> Information shown
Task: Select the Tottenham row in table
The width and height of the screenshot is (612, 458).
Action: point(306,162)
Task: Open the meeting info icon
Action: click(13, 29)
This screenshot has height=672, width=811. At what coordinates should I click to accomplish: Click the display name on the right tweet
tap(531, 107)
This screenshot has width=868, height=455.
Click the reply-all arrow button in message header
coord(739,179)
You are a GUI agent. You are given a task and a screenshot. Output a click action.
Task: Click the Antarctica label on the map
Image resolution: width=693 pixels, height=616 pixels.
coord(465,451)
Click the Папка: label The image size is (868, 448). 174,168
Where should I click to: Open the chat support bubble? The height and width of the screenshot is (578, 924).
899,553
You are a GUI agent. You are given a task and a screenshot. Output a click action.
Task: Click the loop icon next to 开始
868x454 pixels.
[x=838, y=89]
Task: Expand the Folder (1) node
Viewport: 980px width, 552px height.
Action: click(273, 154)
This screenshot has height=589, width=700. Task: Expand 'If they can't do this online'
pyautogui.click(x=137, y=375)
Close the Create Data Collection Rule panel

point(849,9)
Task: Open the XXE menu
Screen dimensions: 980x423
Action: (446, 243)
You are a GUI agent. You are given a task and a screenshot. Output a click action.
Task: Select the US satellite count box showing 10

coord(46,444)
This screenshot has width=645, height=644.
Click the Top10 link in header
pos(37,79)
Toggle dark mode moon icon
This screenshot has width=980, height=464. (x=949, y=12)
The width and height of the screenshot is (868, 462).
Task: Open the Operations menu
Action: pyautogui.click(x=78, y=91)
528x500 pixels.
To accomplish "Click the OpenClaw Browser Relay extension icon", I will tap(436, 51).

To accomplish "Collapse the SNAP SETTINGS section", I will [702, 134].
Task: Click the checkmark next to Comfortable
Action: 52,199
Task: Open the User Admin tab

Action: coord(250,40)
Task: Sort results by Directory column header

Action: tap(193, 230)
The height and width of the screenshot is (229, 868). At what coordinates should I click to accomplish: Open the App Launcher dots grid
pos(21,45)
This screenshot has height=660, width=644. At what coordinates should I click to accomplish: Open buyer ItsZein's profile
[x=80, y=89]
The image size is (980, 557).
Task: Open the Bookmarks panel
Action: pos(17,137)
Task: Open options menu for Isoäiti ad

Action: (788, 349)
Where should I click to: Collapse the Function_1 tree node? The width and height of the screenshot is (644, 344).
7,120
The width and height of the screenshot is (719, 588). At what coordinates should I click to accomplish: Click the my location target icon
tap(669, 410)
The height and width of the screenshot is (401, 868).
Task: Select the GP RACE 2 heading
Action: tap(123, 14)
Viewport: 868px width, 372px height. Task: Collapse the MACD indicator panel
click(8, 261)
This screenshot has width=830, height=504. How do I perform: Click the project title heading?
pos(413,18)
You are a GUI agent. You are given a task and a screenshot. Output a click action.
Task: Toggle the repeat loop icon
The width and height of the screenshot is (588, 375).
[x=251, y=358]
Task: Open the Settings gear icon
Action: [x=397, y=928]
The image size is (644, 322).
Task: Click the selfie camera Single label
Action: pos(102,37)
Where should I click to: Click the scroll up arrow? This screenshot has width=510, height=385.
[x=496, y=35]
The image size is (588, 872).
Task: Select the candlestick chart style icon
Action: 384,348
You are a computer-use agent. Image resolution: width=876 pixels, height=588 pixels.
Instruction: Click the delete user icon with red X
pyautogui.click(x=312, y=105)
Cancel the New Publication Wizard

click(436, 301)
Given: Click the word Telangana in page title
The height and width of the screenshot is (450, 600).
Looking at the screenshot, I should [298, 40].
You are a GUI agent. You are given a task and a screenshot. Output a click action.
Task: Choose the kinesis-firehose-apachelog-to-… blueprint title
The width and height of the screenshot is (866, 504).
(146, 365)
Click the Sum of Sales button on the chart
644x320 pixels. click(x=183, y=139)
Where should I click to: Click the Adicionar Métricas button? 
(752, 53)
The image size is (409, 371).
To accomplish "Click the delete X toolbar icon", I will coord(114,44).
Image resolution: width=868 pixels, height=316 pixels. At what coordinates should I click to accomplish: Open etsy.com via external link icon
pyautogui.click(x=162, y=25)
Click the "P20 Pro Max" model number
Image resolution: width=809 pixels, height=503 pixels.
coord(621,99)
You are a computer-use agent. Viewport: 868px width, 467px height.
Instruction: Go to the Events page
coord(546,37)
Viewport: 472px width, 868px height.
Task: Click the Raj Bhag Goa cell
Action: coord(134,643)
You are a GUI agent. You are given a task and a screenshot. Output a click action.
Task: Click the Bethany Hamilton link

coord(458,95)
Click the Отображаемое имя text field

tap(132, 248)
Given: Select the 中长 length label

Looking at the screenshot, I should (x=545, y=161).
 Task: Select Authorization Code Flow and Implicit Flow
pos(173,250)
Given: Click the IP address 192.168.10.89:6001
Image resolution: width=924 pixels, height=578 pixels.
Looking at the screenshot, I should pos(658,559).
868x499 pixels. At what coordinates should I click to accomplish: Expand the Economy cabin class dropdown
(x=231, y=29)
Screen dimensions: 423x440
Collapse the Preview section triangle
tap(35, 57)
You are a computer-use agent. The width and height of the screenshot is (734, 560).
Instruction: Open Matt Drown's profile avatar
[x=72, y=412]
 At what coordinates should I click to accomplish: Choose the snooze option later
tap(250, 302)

> What the task requires
Out of the preceding entries, pull each line that contains the word "loop".

> Answer space
Task: Click the loop icon next to 开始
Task: Toggle the repeat loop icon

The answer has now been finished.